---------- DATA FOR THIS EXERCISE
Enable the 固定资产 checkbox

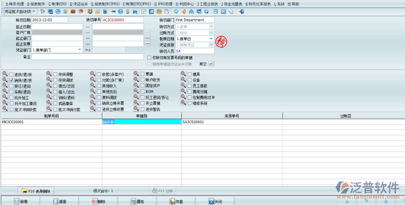point(142,86)
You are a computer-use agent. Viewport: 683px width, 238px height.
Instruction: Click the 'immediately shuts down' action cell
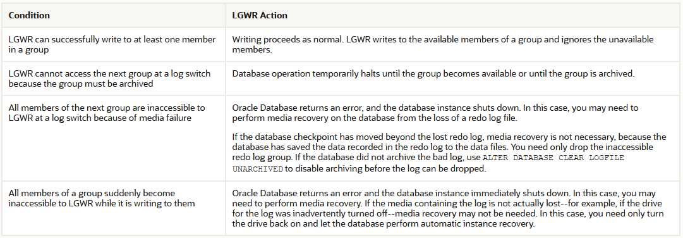tap(453, 208)
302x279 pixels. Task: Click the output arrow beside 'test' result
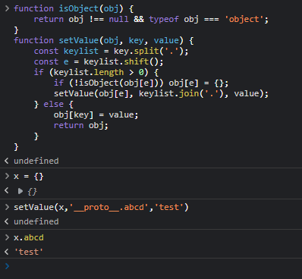point(7,252)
--------------------
Retype the records above exactly, leaving every picture out of your copy.

Enable the 固定资产 checkbox

point(142,86)
You are a computer-use agent. Viewport: 683px width, 238px height.
Instruction: Click the 'immediately shuts down' action cell
tap(453, 208)
302x279 pixels. Task: Click the output arrow beside 'test' result
point(7,252)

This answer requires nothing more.